Problem details: Reproduce the part of the text on defining trust in business that opens with the words containing "Several authors, including" and closes with "a leadership imperative.".

Document:
◆ ◆ ◆ ◆ ◆
Several authors, including Rachel Botsman, Stephen M.R. Covey, Barbara Brooks Kimmel, Natalie Doyle Oldfield and many other brilliant minds have come up with innovative ways to prove trust is not only valuable to every business, it is a leadership imperative.

“Trust is the ultimate collaboration tool.”

Stephen M. R. Covey

Trust is the first important step in any business relationship. There has to be some level of trust before any customer is going to part with their money to buy your product or service. How might we create a shared definition of trust for our team or our business and make sure it is measurable?

I was recently on a conference call with a trust consortium made up of many authors, thought leaders and people who have dedicated their lives to the study and understanding of trust. This problem of “definition” came up as a recurring dilemma. (List of contributors in the references below.) The problem with defining trust lies in the subjectivity of the word and the passion we apply to it. It is such a powerful and meaningful word. We use it every day to make most of the decisions in our lives.

The context in which we are using the word matters deeply. We vary our definition of trust in different situations and we each hold personal standards around the word, which vary in different environments. We even adjust our definitions with different people.

I am going to focus on the definition of trust as it pertains to a business earning trust from any person, whether they might be an employee, a customer, or even a vendor to the firm. Before we define it, let’s discuss how trust occurs and what it looks like mathematically.
◆ ◆ ◆ ◆ ◆
[Word and element location records]
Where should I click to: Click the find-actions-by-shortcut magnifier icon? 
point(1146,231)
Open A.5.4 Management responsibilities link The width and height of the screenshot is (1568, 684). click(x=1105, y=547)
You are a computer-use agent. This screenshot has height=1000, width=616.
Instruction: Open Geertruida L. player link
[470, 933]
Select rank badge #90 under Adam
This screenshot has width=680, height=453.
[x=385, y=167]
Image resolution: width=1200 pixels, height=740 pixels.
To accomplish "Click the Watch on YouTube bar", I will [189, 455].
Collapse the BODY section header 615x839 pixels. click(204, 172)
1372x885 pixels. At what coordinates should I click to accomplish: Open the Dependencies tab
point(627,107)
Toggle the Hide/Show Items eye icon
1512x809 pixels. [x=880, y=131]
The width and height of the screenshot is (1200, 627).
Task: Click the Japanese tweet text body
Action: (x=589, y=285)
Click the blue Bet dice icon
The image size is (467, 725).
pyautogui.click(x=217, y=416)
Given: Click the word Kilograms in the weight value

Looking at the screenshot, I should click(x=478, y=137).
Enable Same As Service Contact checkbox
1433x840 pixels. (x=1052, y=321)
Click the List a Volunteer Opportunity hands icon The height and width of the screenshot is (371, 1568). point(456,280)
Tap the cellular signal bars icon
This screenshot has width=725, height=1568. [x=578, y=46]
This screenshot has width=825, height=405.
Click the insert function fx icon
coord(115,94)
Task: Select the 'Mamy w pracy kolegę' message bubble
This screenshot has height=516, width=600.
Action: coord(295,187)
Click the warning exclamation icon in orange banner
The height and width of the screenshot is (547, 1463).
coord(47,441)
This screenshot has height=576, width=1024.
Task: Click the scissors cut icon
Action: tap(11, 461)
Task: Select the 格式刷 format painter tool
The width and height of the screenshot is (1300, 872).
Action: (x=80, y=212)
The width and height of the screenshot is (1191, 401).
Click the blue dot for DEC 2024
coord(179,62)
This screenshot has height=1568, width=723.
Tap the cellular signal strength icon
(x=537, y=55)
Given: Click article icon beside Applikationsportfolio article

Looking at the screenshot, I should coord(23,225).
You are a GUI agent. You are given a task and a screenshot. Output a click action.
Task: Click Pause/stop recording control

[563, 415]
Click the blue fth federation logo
◆ ◆ ◆ ◆ ◆
Written solution:
Several authors, including Rachel Botsman, Stephen M.R. Covey, Barbara Brooks Kimmel, Natalie Doyle Oldfield and many other brilliant minds have come up with innovative ways to prove trust is not only valuable to every business, it is a leadership imperative.